Impressioni di Manaus?
«Abbiamo trovato il clima che ci aspettavamo. Siamo pronti».

Ha visto Spagna-Olanda?
«Difficile da commentare. nel primo tempo la Spagna aveva un predominio assoluto, poi nella ripresa è stata completamente un’altra gara con un altro ritmo… Sarà un Mondiale in cui una squadra che inizia in un modo e rischia di non finirlo allo stesso modo, come ha dimostrato Spagna-Olanda».

Si può dire che la Spagna ha finito un ciclo?
«Assolutamente no. Se fa gol Villa e vanno due a zero si parlava di un’altra gara e di un’altra situazione. Le grandi squadre sanno stare in partita e cambiare tutto. E’ quello che vorrei facessimo noi, rimanere sempre in partita perché in qualsiasi momento si può cambiare la partita».

Avete già battuto l’Inghilterra in una competizione ufficiale…
«In un Mondiale si azzera tutto, non vale il passato. Due anni fa abbiamo vinto ai rigori, ma questa è un’Inghilterra diversa. Troveremo una squadra diversa, loro sono molto organizzati, non hanno solo fisicità e carattere, ma nella fase offensiva».

Perché Buffon è uscito prima?
«Leggera distorsione alla caviglia e sta facendo terapie».

Qual è il messaggio più forte ricevuto in questi giorni?
«Ne sono arrivati tanti.

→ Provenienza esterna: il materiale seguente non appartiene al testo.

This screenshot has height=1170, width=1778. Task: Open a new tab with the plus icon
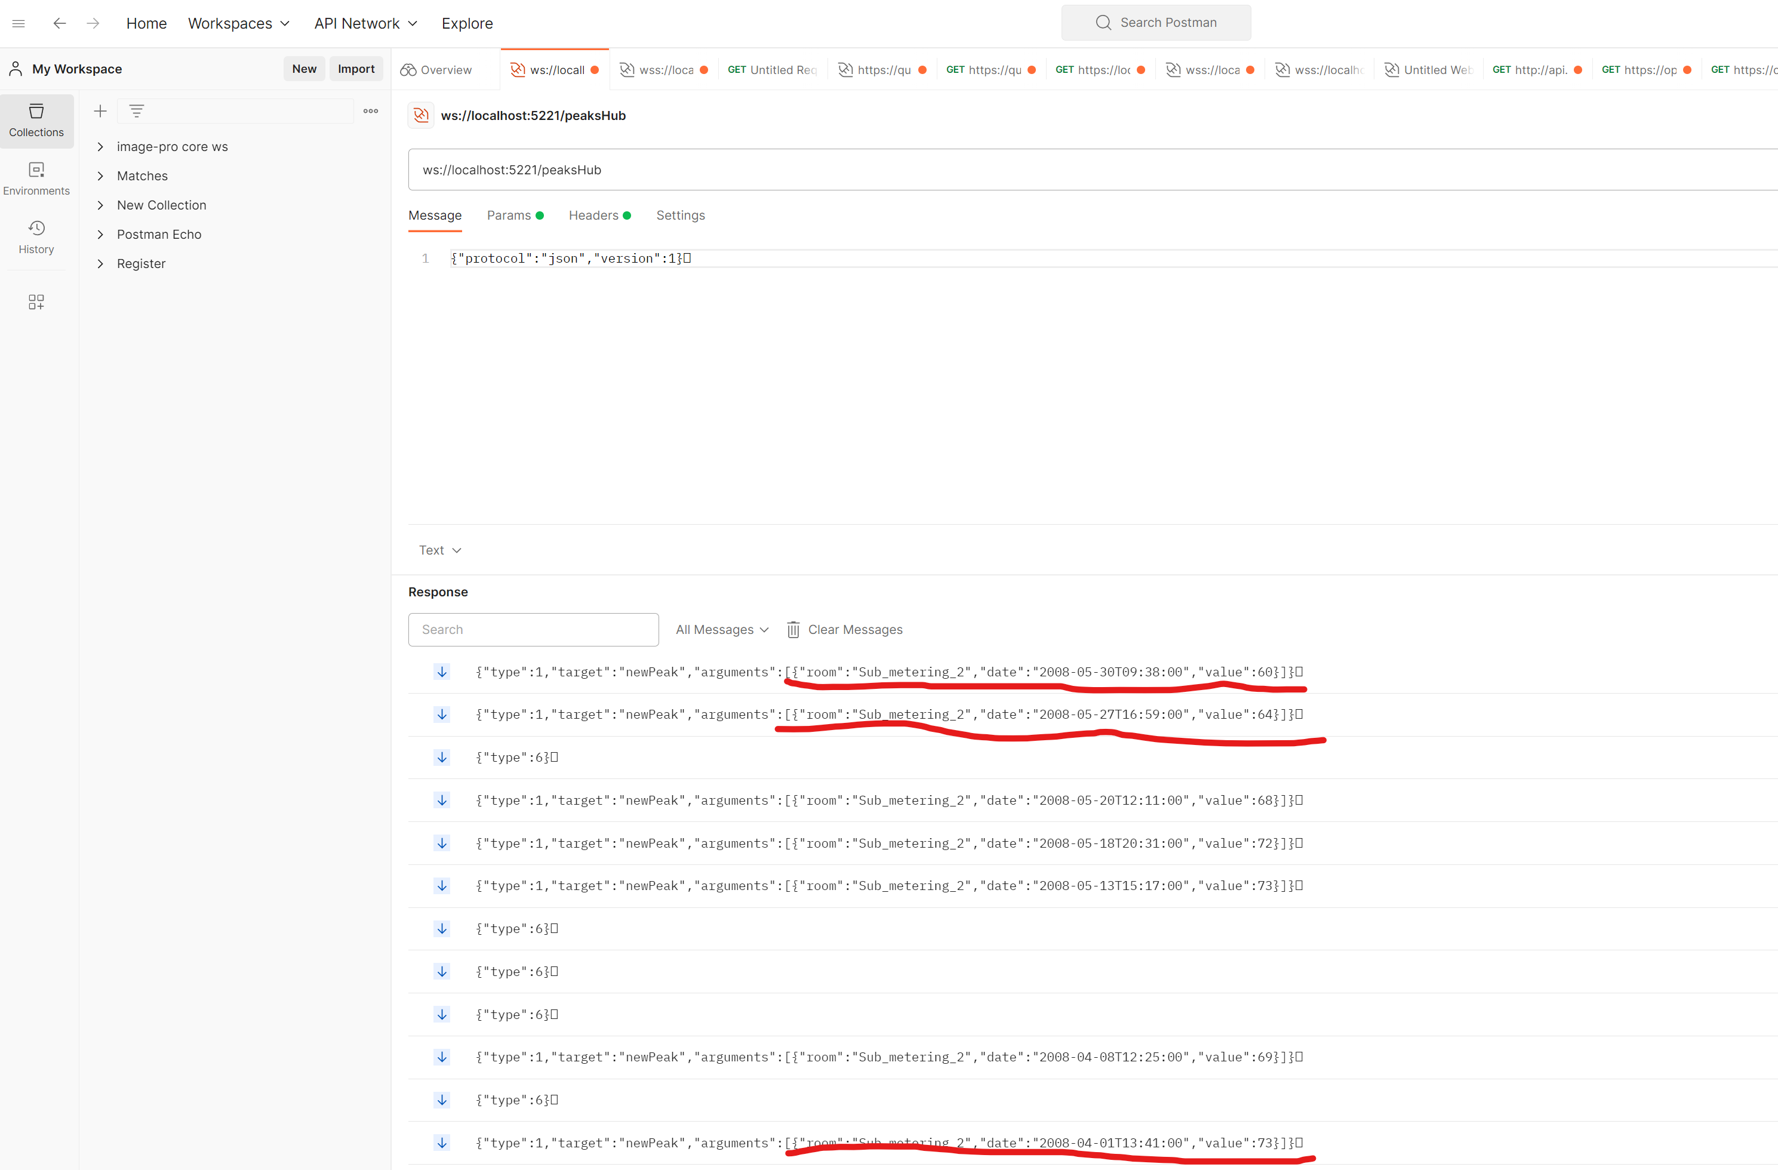coord(99,110)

Personali, però».

Ha sempre lo stesso ottimismo?
«Ci deve essere perché abbiamo lavorato bene, non abbiamo lasciato nulla al caso, perché siamo una squadra che sa cosa deve fare e come affrontare l’Inghilterra. L’ottismo c’è perché abbiamo lavorato tanto e dobbiamo fare tesoro delle ore passate in campo».

Il Brasile è stato aiutato?
«Il Brasile è una squadra forte, non voglio entrare in nessun tipo di polemica sugli arbitri».

Ha detto che Pirlo deve essere un esempio, perché?
«Ho scritto che lo spirito di Pirlo è l’esempio da seguire, perché ha più di cento presenze, ma continua con entusiasmo e voglia. Per i ragazzi è un esempio, perché il suo comportamento nelle ore prima e dopo la gara è sempre importante per la squadra».

Cosa si aspetta dalla squadra?
«Mi aspetto di avere una squadra con continuità di pensiero per novanta minuti in qualsiasi situazioni e in qualsiasi condizione. Nel calcio a volte basta un gesto per ridare speranza, chiederò ai miei ragazzi di restare concentrati per novanta minuti».